▸ Given records:
....

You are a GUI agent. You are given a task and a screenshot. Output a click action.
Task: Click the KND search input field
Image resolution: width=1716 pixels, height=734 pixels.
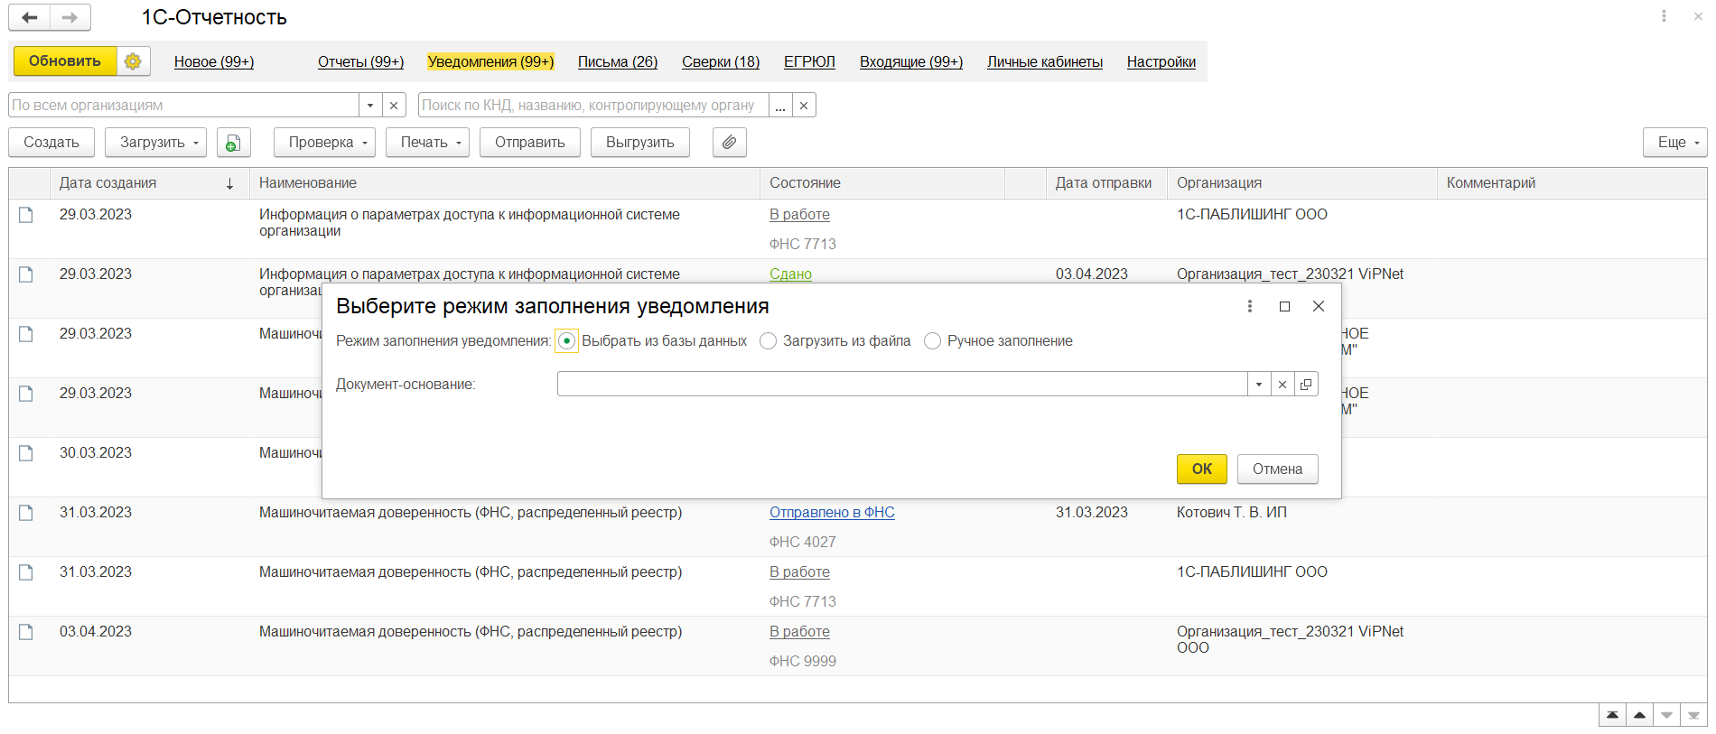[x=592, y=106]
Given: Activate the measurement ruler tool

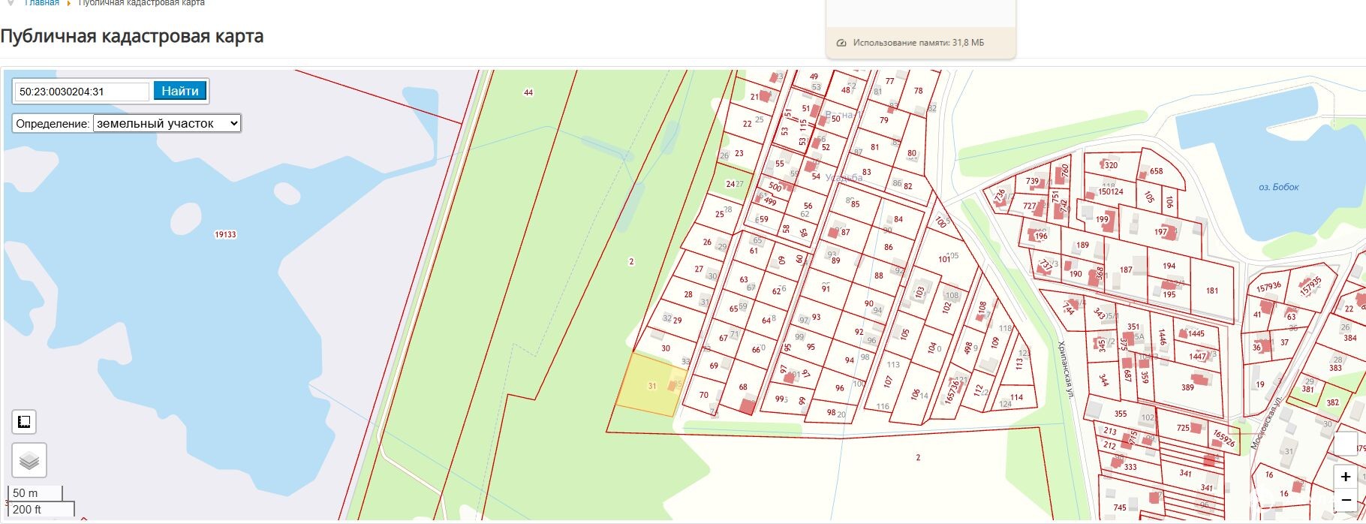Looking at the screenshot, I should 24,422.
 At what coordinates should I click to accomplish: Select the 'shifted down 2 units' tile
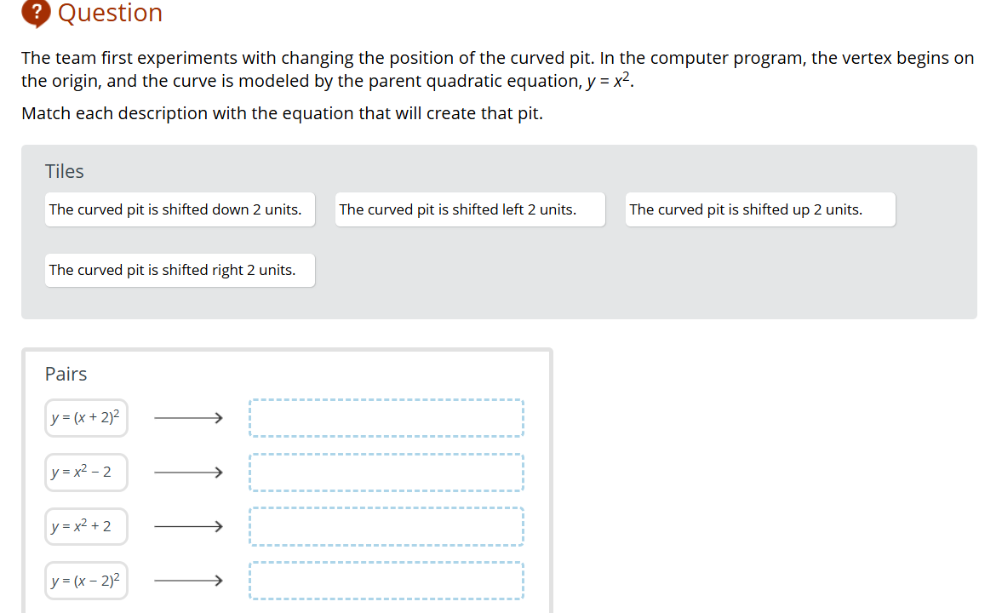pos(180,209)
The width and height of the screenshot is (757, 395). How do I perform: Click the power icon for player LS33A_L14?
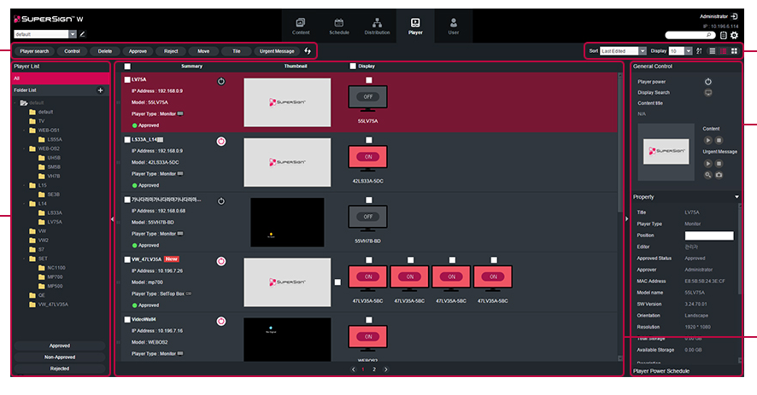tap(221, 141)
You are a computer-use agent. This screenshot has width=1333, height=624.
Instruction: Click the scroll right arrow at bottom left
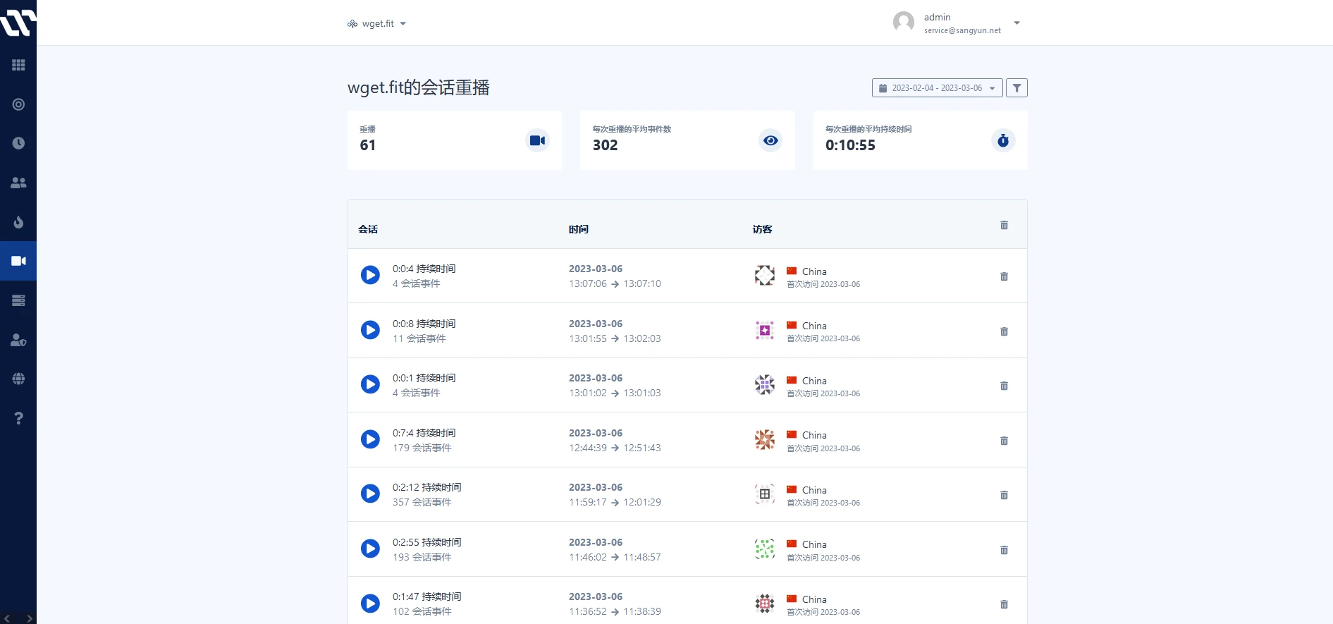[29, 618]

....

▸ What is needed: Lay out every line of text in the records above as a JSON list of strings, one string per line, with blank lines left out. Leave the pictures out of the answer.

▸ Exercise solution:
[
  "You are a GUI agent. You are given a task and a screenshot. Output a click action.",
  "Task: Click the KND search input field",
  "Image resolution: width=1716 pixels, height=734 pixels.",
  "[x=592, y=106]",
  "Given: Activate the measurement ruler tool",
  "Looking at the screenshot, I should 24,422.",
  " At what coordinates should I click to accomplish: Select the 'shifted down 2 units' tile",
  "pos(180,209)",
  "The width and height of the screenshot is (757, 395). How do I perform: Click the power icon for player LS33A_L14?",
  "tap(221, 141)",
  "You are a computer-use agent. This screenshot has width=1333, height=624.",
  "Instruction: Click the scroll right arrow at bottom left",
  "[29, 618]"
]